── Dataset ──

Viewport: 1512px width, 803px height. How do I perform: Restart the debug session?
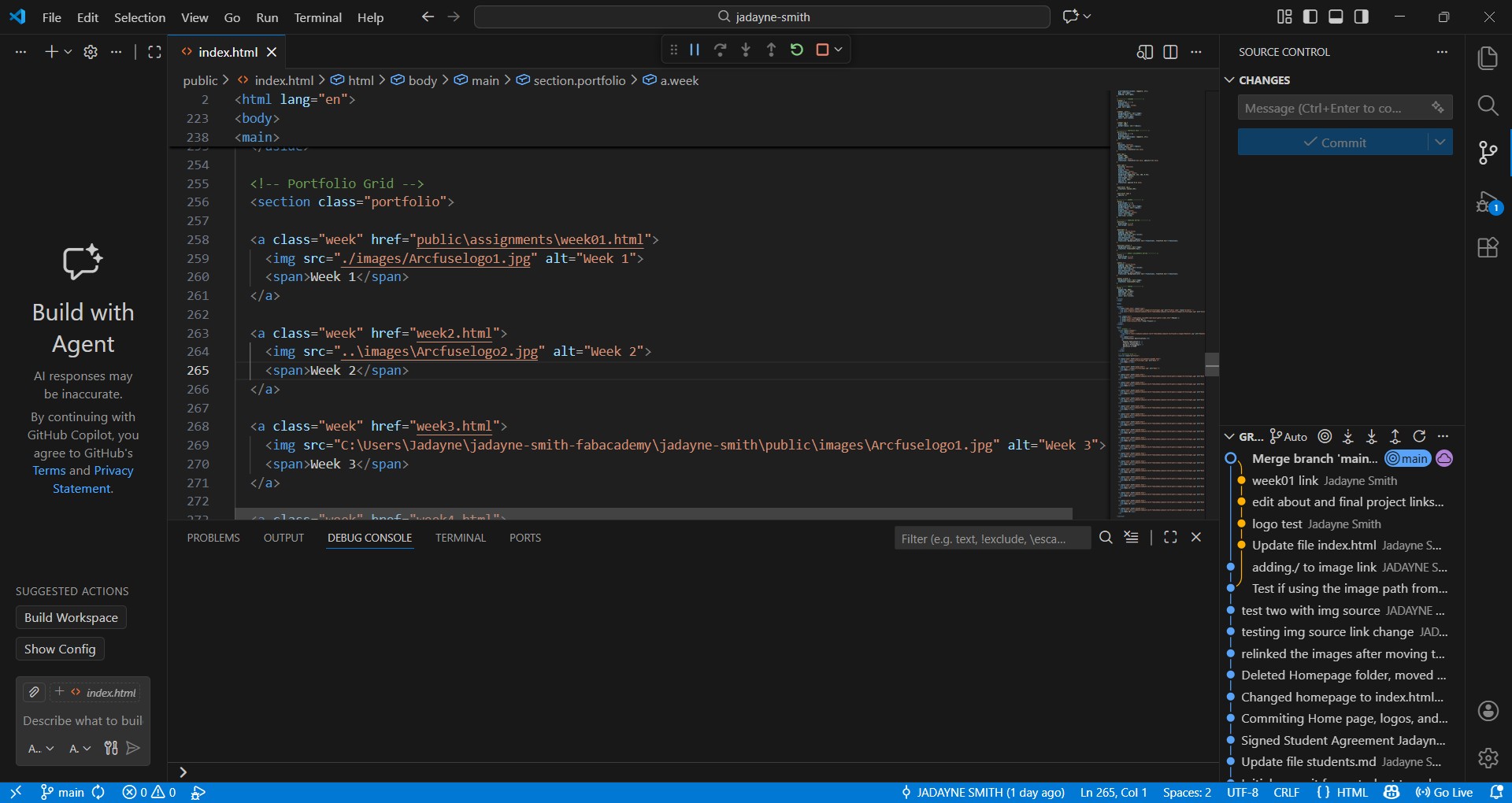coord(797,49)
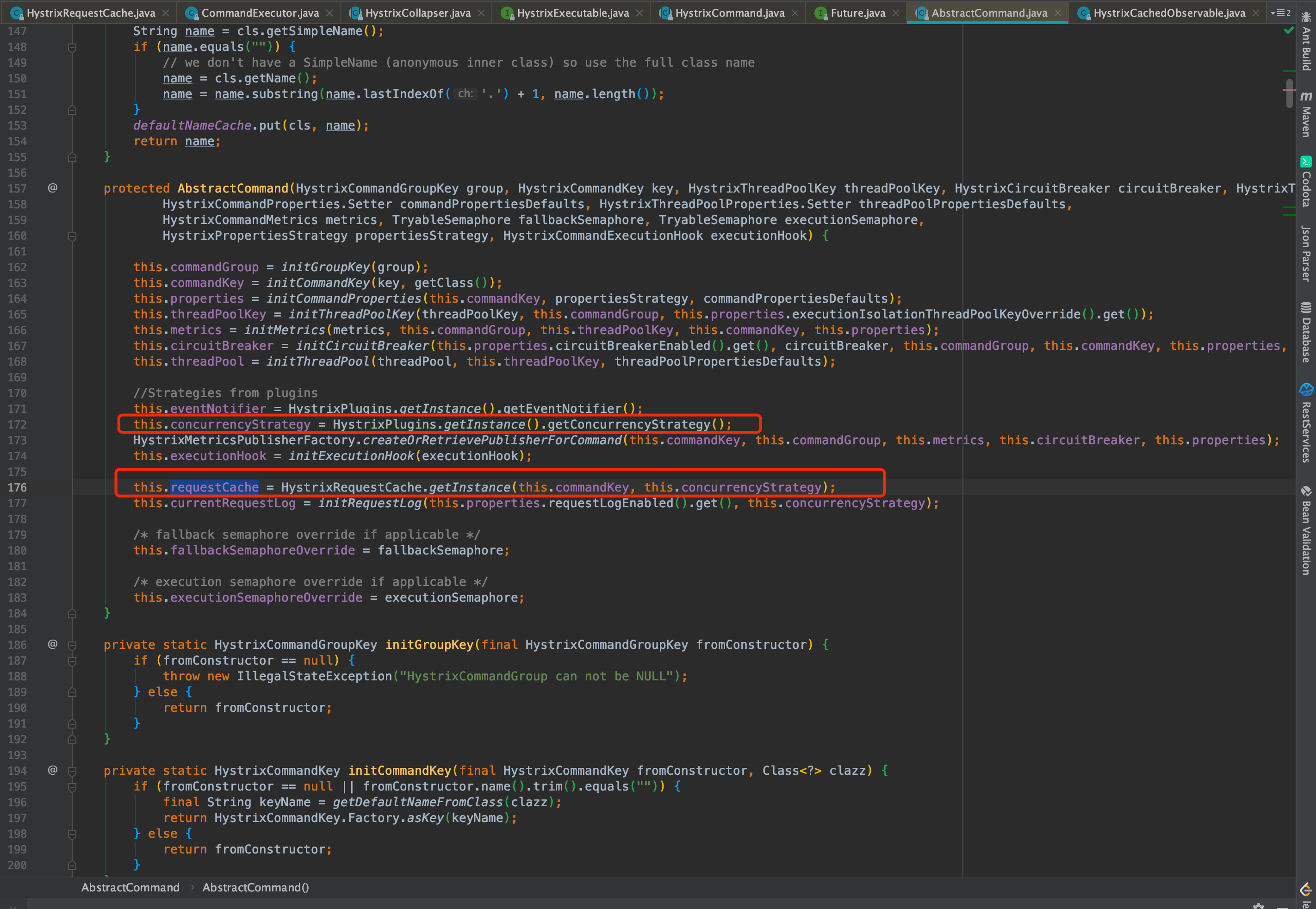Click the requestCache field on line 176
The height and width of the screenshot is (909, 1316).
pos(215,487)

───

— Activity —
What is needed is a verbatim copy of the material, minus its pictures.

— Written answer —
Viewport: 1512px width, 803px height. How do I perform: Restart the debug session?
coord(797,49)
Click the requestCache field on line 176
The height and width of the screenshot is (909, 1316).
pos(215,487)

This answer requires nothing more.